# Houston Community College Paramedic Program



## bigbaldguy (May 11, 2012)

Has anybody attended the Houston Community College paramedic program. How did you like. Good instructors? Good clinical sites? Any info would be appreciated.


----------



## GorillaMedic (Jul 9, 2012)

I've not personally attended HCC's program but I have had multiple of their students do clinical ride outs on my truck. Overall, I'm not impressed.

The San Jacincto and Lonestar students generally seem to be better prepared and more clinically motivated.

Don't if this helps or not…


----------



## bigbaldguy (Jul 9, 2012)

GorillaMedic said:


> I've not personally attended HCC's program but I have had multiple of their students do clinical ride outs on my truck. Overall, I'm not impressed.
> 
> The San Jacincto and Lonestar students generally seem to be better prepared and more clinically motivated.
> 
> Don't if this helps or not…



Thanks GorillaMedic. I've already decided to go somewhere else but I'm sure this will help the next person along who wants to go to HCC.


----------



## BornleaderEMT (Aug 12, 2012)

*Currently in HCC program*

I'm currently in the HCC program. I've heard it is the toughest program in the Houston area. I do know if your a slacker you won't make it. As far as the main instructor, some folks like her some don't. The HCC program is well respected in the Houston area. And as far as clinicals we are bombarded with work while out on clinicals. The work is mainly for the up coming chapters and reviews of Intermediates. Most of the time when we go on clinicals some preceptors are just out right rude when we first arrive. I wonder what service you work for? If your not motivated to show the student paramedic the ropes. We feel like it's going to be a waste of time. I also noticed Paramedics that attended HCC and didn't make go to another program because they couldn't cut the mustard seemed to treat us worst. When I go to clinical sites I get treated the same way until I show them I'm not afraid to work. By the end of the day I receive job offers. Some preceptors don't give you a chance to prove yourself they already judged you by the school you attended. HFD treats us the best. They are motivated. A couple of students were sent to a transfer service I'm sure no Paramedic want to do basic skills again.

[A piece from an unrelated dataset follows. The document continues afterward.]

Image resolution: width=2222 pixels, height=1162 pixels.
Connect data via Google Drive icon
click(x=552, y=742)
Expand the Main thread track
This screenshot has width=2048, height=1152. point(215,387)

As far as clinical sites we go to HFD, Ben Taub ER and Psyc, OR rotations, Sugarland Methodist ER, Wharton County EMS, Cleveland Ems, ETMC, Fort Bend EMS, North Channel EMS, Westlake Fire, Hopefully I didn't forget any. The was we do out clinicals is we finish Pharm and Cardiology the do a month in clinicals. Then we finish medical emergencies and attend clinicals for a 6 weeks, in class for ACLS, PALS, SPECIAL POPS , Then clinical for a month then get ready for the exam.


----------



## bigbaldguy (Aug 12, 2012)

Thanks BornLeaderEMT, doing your clinical with HFD would be pretty interesting. What stations do they let you ride out of?


----------



## BornleaderEMT (Aug 12, 2012)

bigbaldguy said:


> Thanks BornLeaderEMT, doing your clinical with HFD would be pretty interesting. What stations do they let you ride out of?

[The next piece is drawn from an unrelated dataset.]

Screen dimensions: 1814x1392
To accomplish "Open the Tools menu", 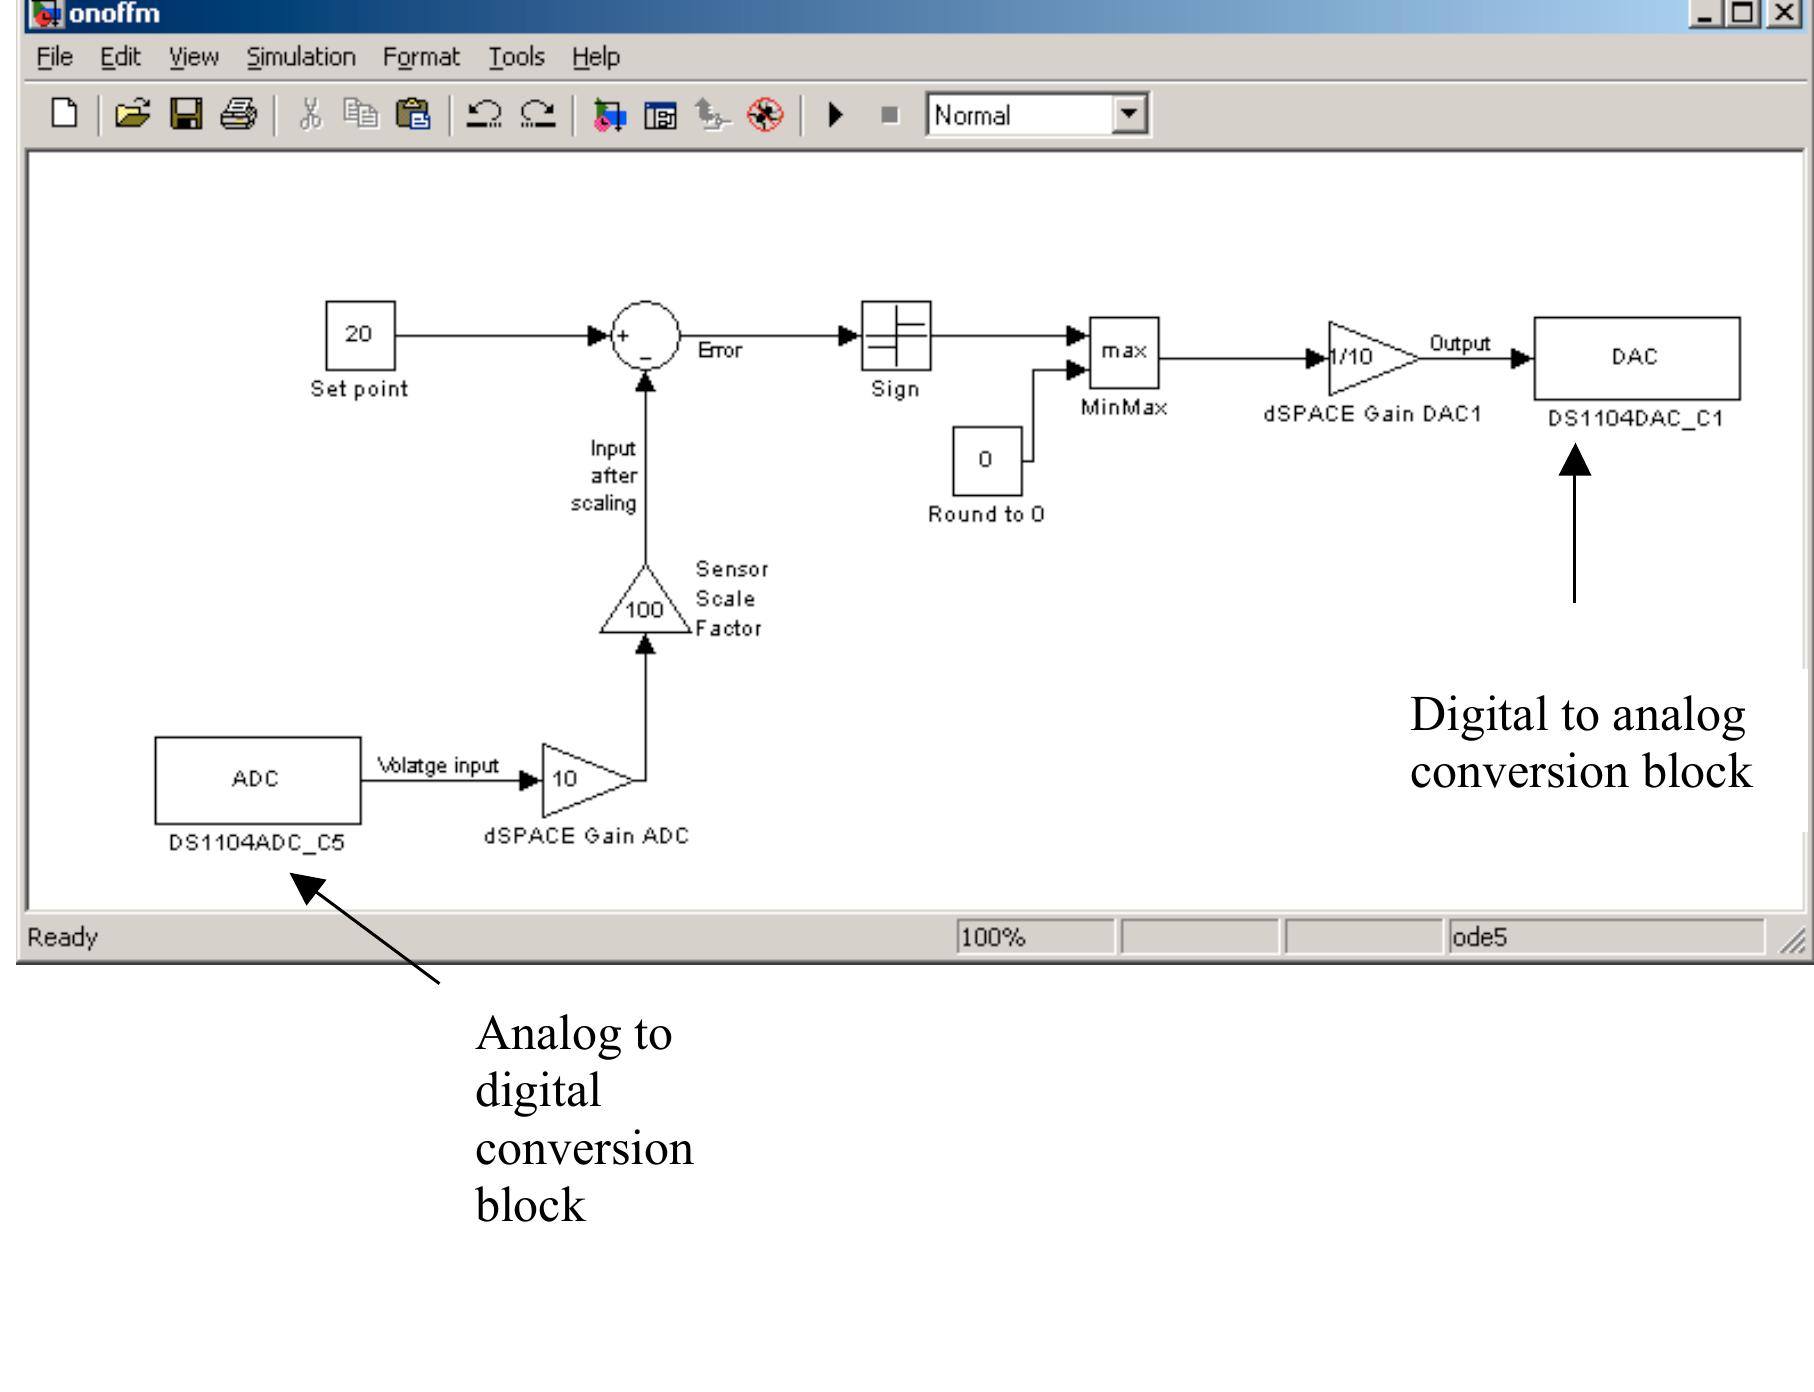I will tap(516, 57).
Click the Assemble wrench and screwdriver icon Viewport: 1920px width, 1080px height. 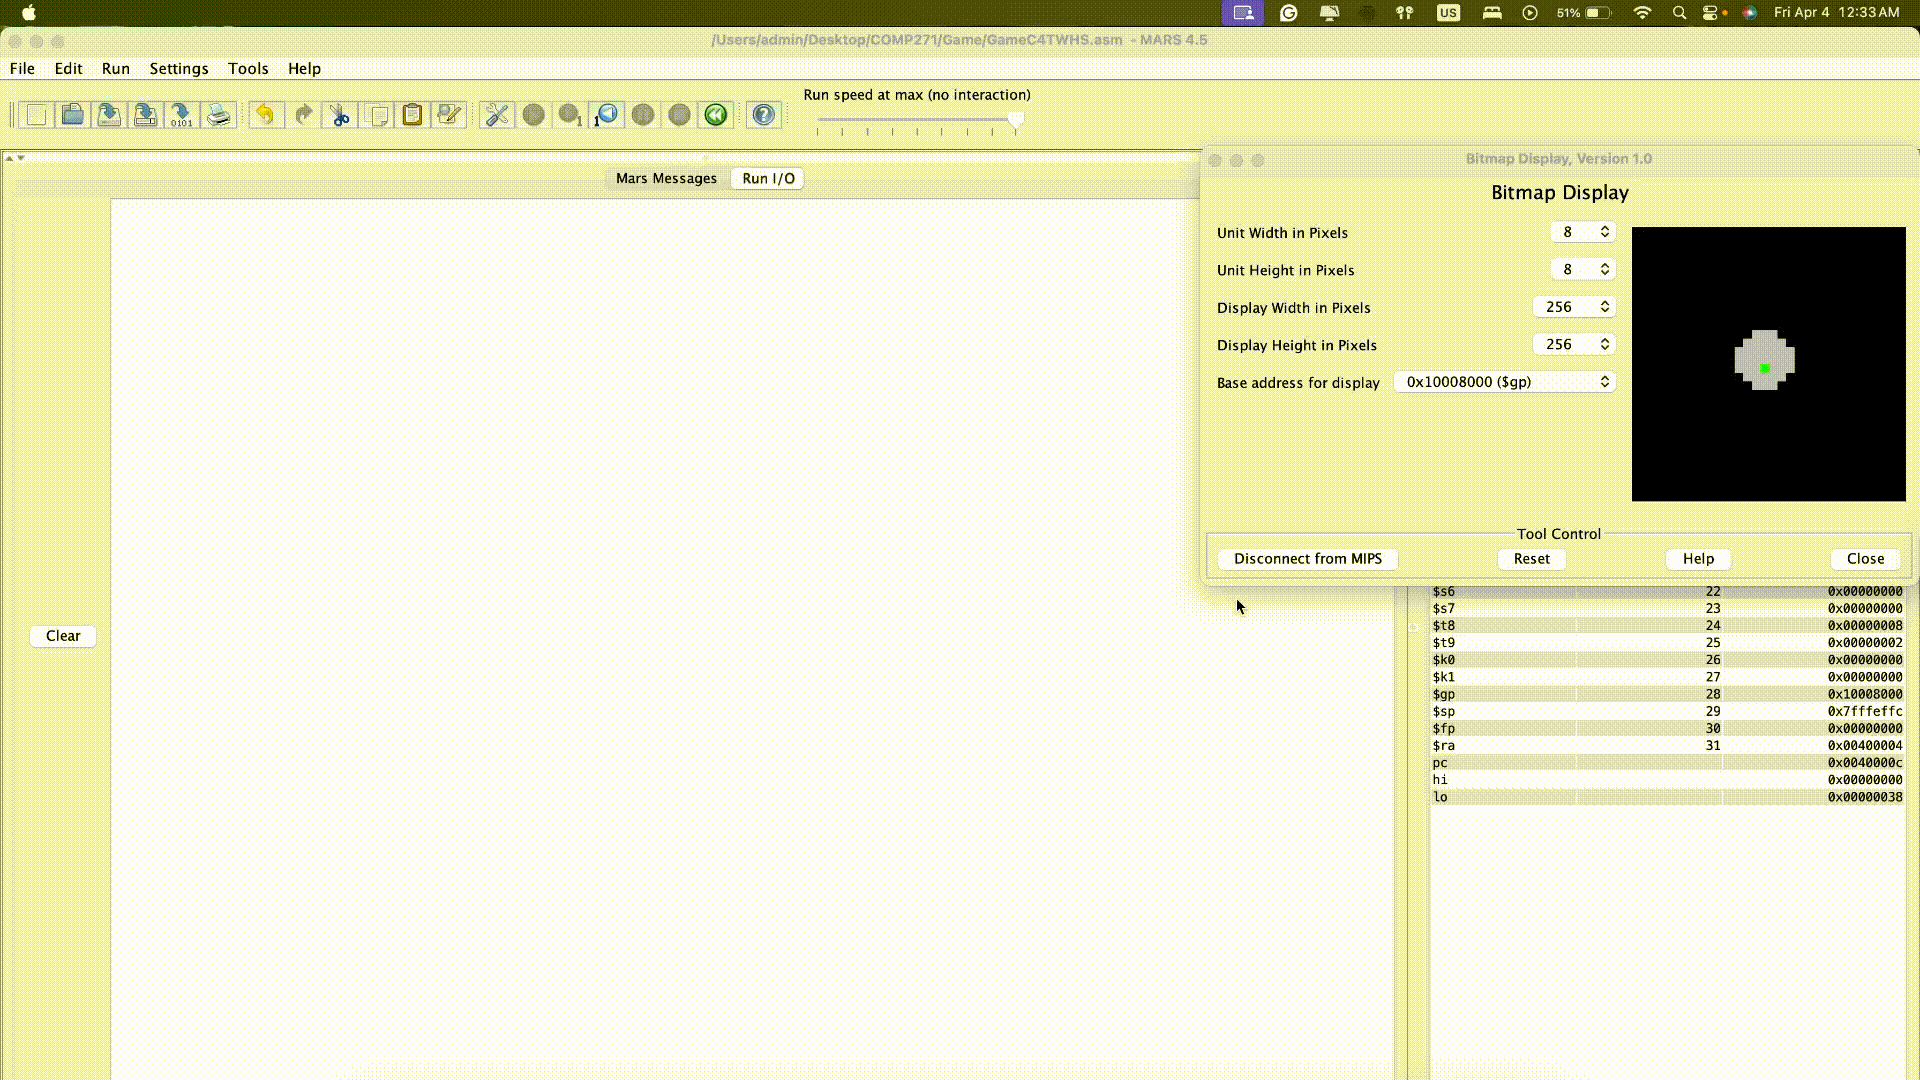496,115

40's, 67's, 7's, 31's, 34's, Tha's the one's i've personally rode on.


----------



## bigbaldguy (Aug 12, 2012)

Thanks, I'm already in a different program but this is good info for others who look into the HCC program.


----------



## wannabeHFD (Aug 12, 2012)

Im about to be attending their paramedic program as well. My basic and Intermediate was at another campus so Im not sure how classes are at the main campus. Ive been pretty satisfied with the program overall.


----------